Pulp fiction, mais aussi Reservoir dogs, Jackie Brown, et Kill Bill 1 et 2, rien n’est à jeter dans cette œuvre en devenir. Mais le travail de l’étudiant est surtout centré sur la cinéphilie de Tarentino, sa capacité à s’emparer d’autres univers, à citer d’autres films dans une œuvre pourtant très personnelle. C’est ainsi que l’auteur de Kill Bill s’est inspiré bien sûr du cinéma américain, des films de karaté, du western spaghetti, mais aussi de réalisateurs européens comme Godard ou Jean-Pierre Melville. Le mémoire fait notamment un comparatif étonnant entre certaines scènes de Pulp fiction et du Deuxième souffle.

Cela dit, si elle ne veut pas devenir un procédé, la citation a ses limites. Ma collègue reproche à Tarentino d’avoir franchi la limite, précisément dans Kill Bill, qu’elle qualifie de film vain. Pour ma part, je la trouve un peu sévère. L’extraordinaire imagination et le talent de cinéaste de Tarentino lui permettent une fois de plus de donner le change. Pour moi, Kill Bill n’est pas le film de trop, mais une sorte d’apothéose anthologique du cinéma de genre avec des morceaux de bravoure inoubliables (par exemple, l’incroyable scène du réveil des orteils de la mariée après son long coma).

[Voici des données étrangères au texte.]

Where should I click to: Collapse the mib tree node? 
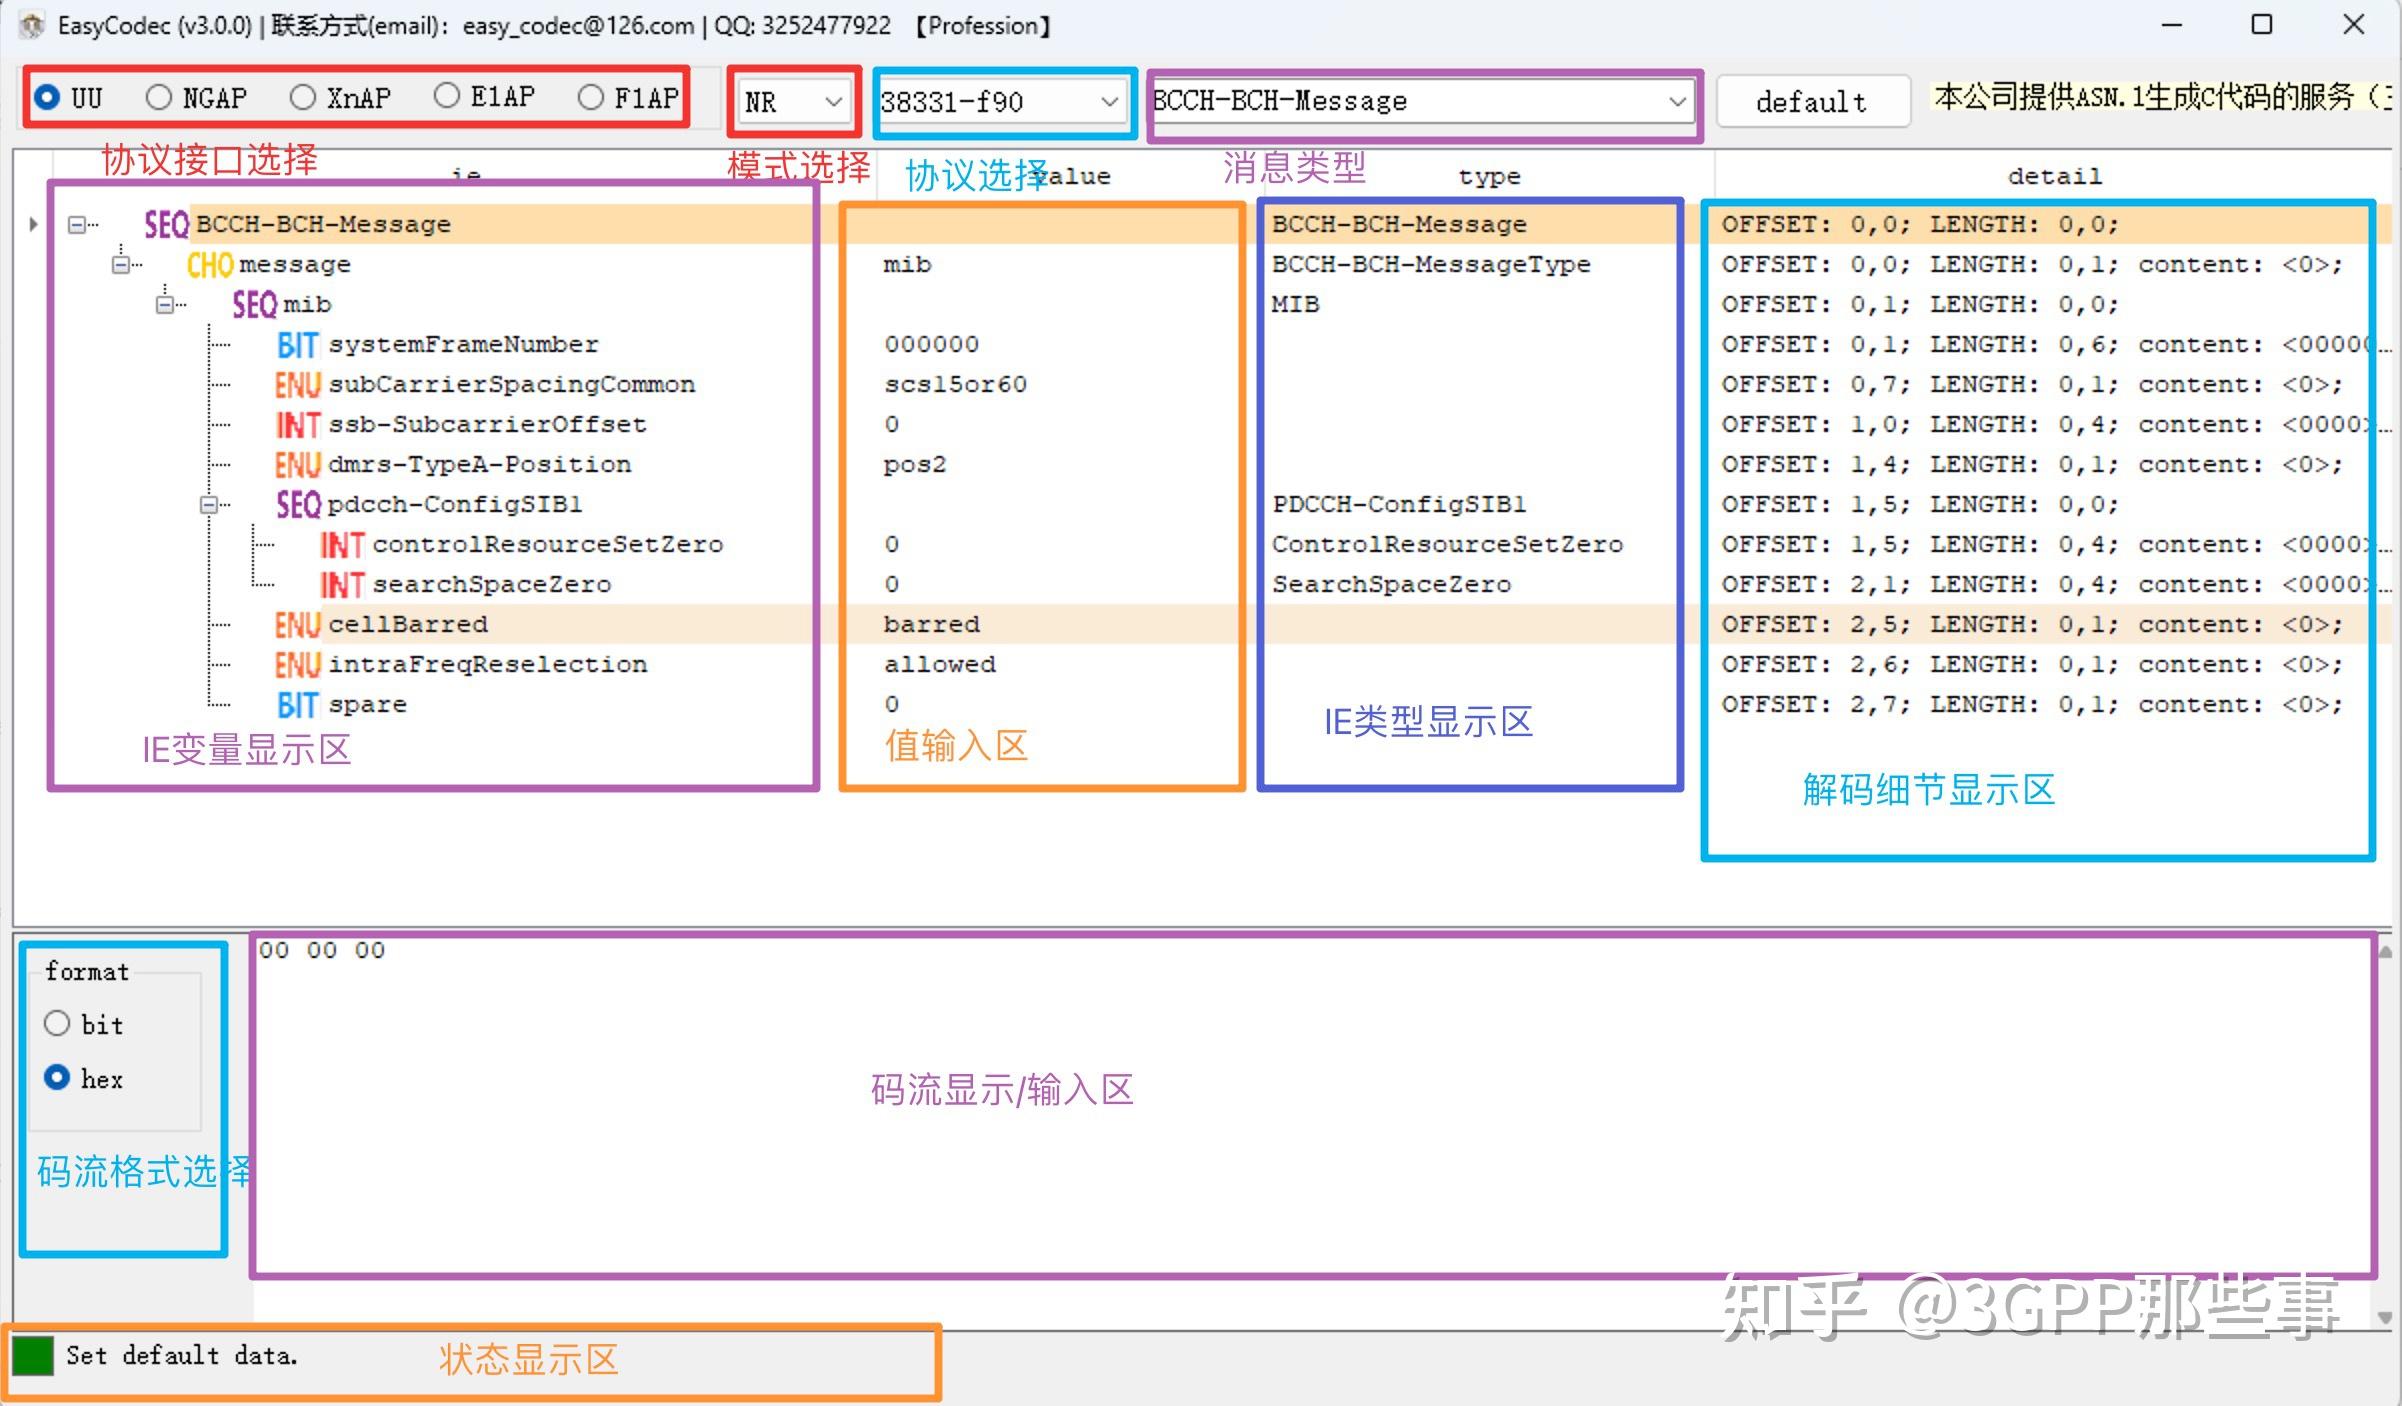tap(163, 303)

Cela dit, une apothéose est aussi une fin, et le réalisateur américain va devoir, selon moi, changer de registre. Dans son introduction, l’étudiant rappelle que les mauvais cinéastes n’ont pas d’idées, que les bons en ont trop, mais que les grands en ont une qu’ils déclinent à l’infini. Cette grande idée, Tarentino, à l’évidence, ne l’a pas encore trouvée. Son univers de femmes fatales (merci Uma Thurman) et de voyous pittoresques est trop proche de la BD pour vraiment exister. Dans Kill Bill, Tarentino a permis à Béatrix Kiddo, alias la mariée, de se venger spectaculairement, brillamment, définitivement. Le réalisateur doit désormais nous prouver qu’elle a une âme. Et lui une grande idée.

4 commentaires:

philippe a dit…

vain ! le mot est laché. Et c'est précisément celui que j'utilise pour qualifier l'oeuvre de Tarantino. Tarantino c'est l'archétype du jeune passionné de cinéma un peu cultivé, un peu snob un peu culotté qui se pousse du col en jouant de ses relations. Mais toujours à la recherche de la grande idée,... et ça risque de durer. L'esthétique kitsch, le clin d'oeil démago, la violence jusqu'à la nausée comme thérapie (on sait depuis Kubrick que ça ne marche pas), tout ce catalogue d'effets, bric à brac entassé de figures rhétoriques vues et revues, une conduite d'acteurs en surjeu systématique. C'est la mauvaise copie du cancre qui veut se faire aimer. Je suis convaincu qu'aucune de ces oeuvres ne passera le siècle, sinon pour être visionnées dans les écoles de cinéma et servir d'exemples sur les créateurs décadents et sur la diversité de la création qui a fait se côtoyer un Ken Loach et un Tarantino quand des abîmes les séparent.

Anonyme a dit…

La réponse est peut-être dans la dernière phrase du narrateur de Kill-bill 2. Je cite de mémoire : "La lionne a retrouvé son petit, la jungle peut retrouver la paix". Enfin quelque chose comme ça.
Donc : les animaux ont-ils une âme ? seraient aussi une bonne question.
Bon j'arrête avec mes réflexions à 2 balles. Aujourd'hui Vendredi, c'est le jour de la résidence.
Bonne journée.

Anonyme a dit…

Philippe,
Ken Loach est un de mes metteurs en scène préférés. Chacun de ses films est pour moi un pur bonheur. Mais je peux prendre plaisir à regarder un Tarentino. Est-ce si impensable ?

philippe a dit…

dominique,
navré de t'avoir choquée ! ce n'était pas le but de l'exercice. Mais disons que depuis bien longtemps j'avais envie de pousser ce coup de gueule inutile. Le blog de Patrick m'en a fourni l'occasion.
De toute façon mon oeuvre non plus ne passera pas à la postérité.
Alors continue sans culpabiliser à prendre plaisir aux films de Tarantino. Je vais mieux d'avoir craché mon venin.